Der alternative Antrieb für Belgien

Ein Vorschlagspaket der Europäischen Union für saubere Energie für den Verkehr legt fest, dass in Belgien bis 2020 mindestens 21.000 Zapfsäulen für Elektro-Autos entstehen sollen.

Derzeit zählt unser Land laut ASBE, der belgischen Sektion des europäischen Elektro-Auto-Verbandes, 400 Elektrotankstellen. Jede Tankstelle kann mit bis zu sechs Ladesteckern ausgerüstet werden.

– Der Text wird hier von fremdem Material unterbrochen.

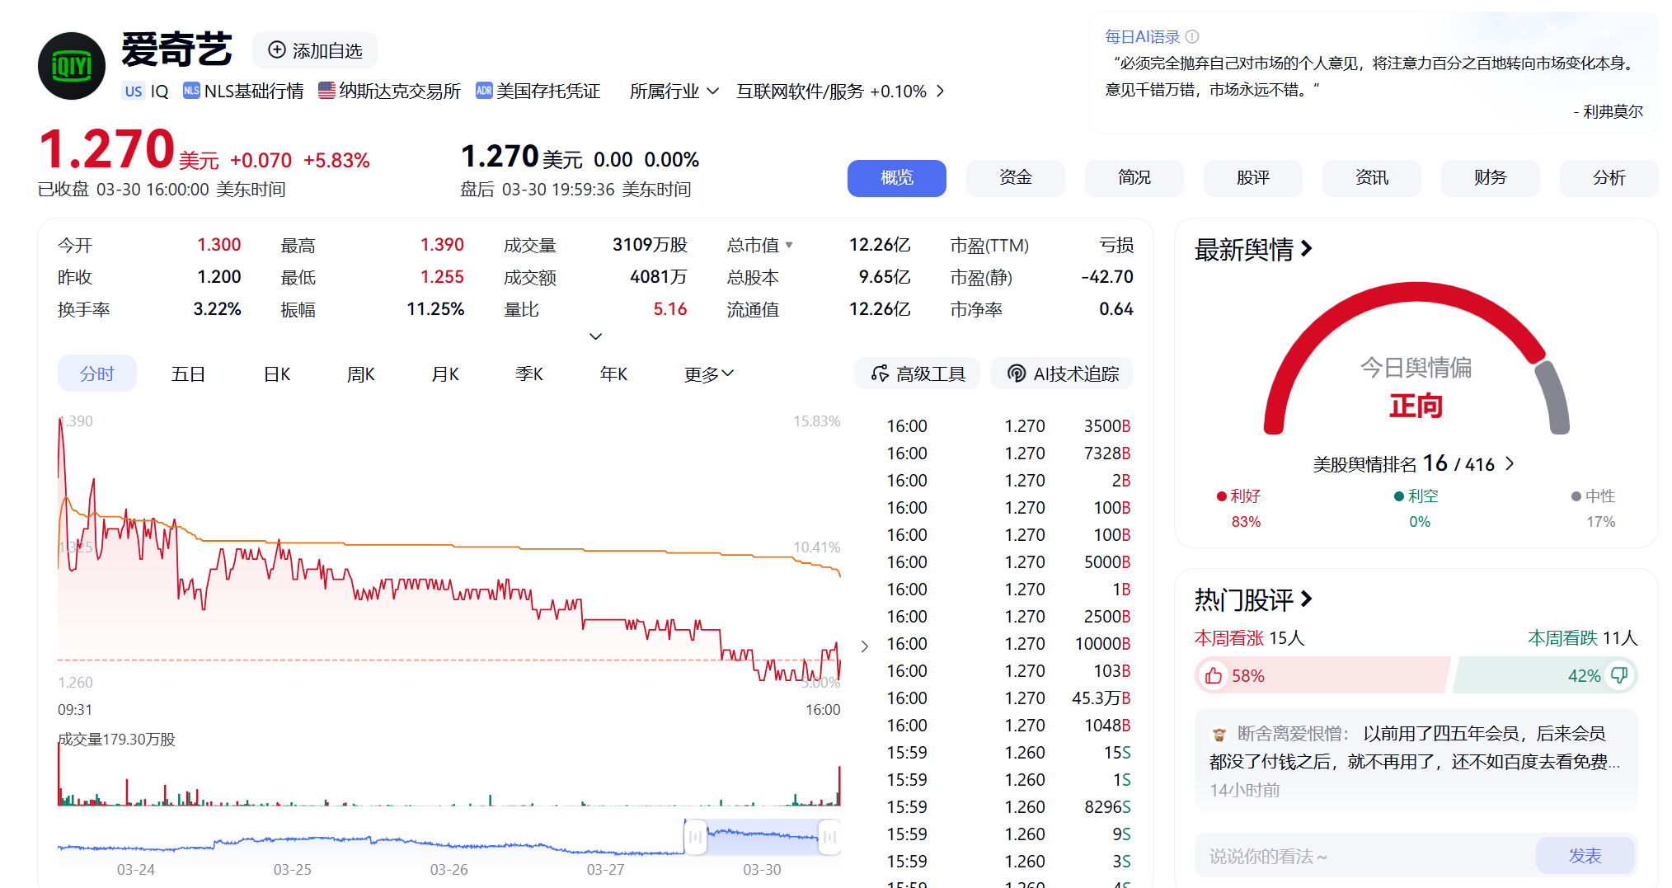Click left handle of chart range slider
1672x888 pixels.
click(695, 838)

"21.000 Ladestellen, sind ein ehrgeiziges Ziel, aber wir befinden uns auf einem Markt in voller Expansion", so Joeri de Ridder, der Präsident von ASBE.

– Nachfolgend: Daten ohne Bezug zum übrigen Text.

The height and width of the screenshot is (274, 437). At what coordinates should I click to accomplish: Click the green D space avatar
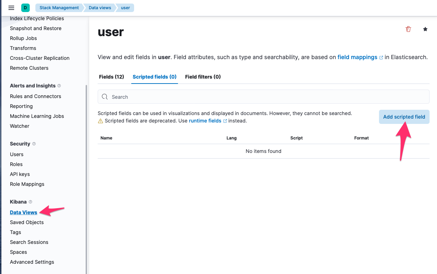[25, 8]
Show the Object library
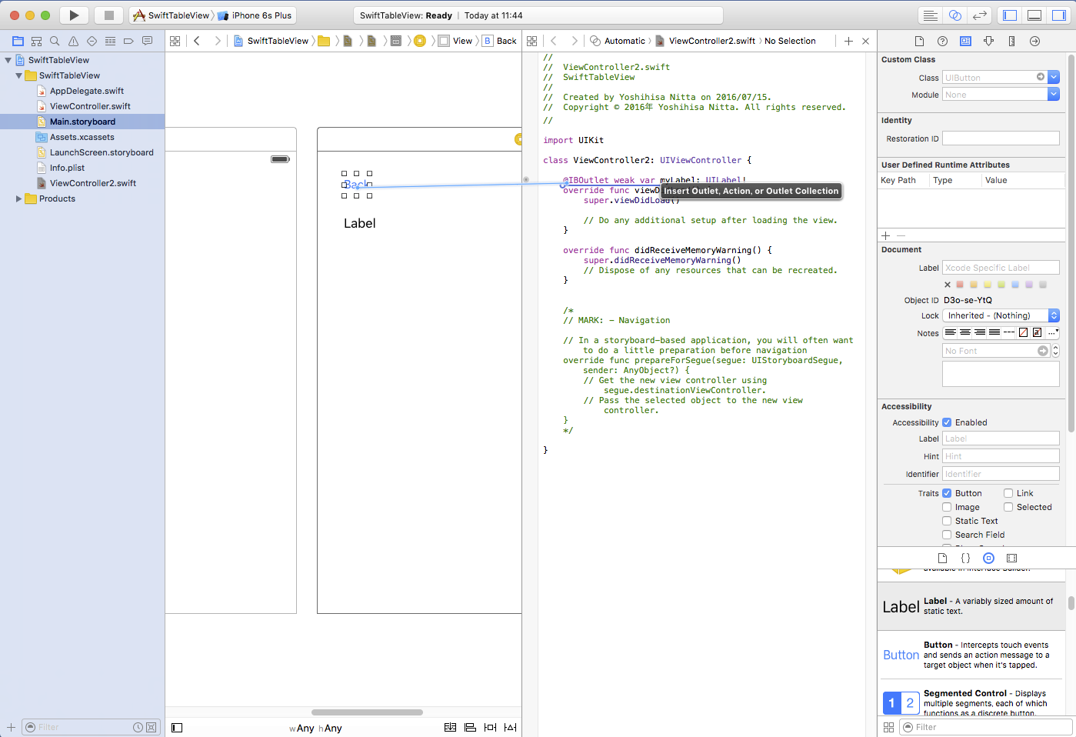Image resolution: width=1076 pixels, height=737 pixels. 988,558
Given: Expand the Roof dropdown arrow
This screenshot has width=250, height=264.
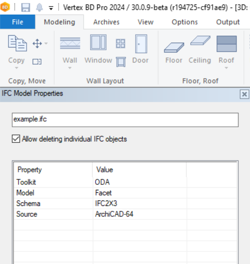Looking at the screenshot, I should 226,68.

Die Zahl der verkauften Elektro-Autos in Belgien ist nach wie vor äußerst gering. Den Zahlen des belgischen Verbandes der Autoindustrie FEBIAC zufolge, wurden 2010 gerade einmal 47 Autos diesen Typs verkauft. 2011 waren es 270 und im letzten Jahr 878. Das ist im Vergleich zu den 486.737 im letzten Jahr verkauften Neuwagen in Belgien natürlich sehr wenig. In dieser Statistik sind allerdings keine zweisitzigen, autoähnlichen vollelektrischen Kraftfahrzeuge wie der Renault Twizy enthalten und auch keine Plug-in-Hybrid-Autos wie der Toyota Prius.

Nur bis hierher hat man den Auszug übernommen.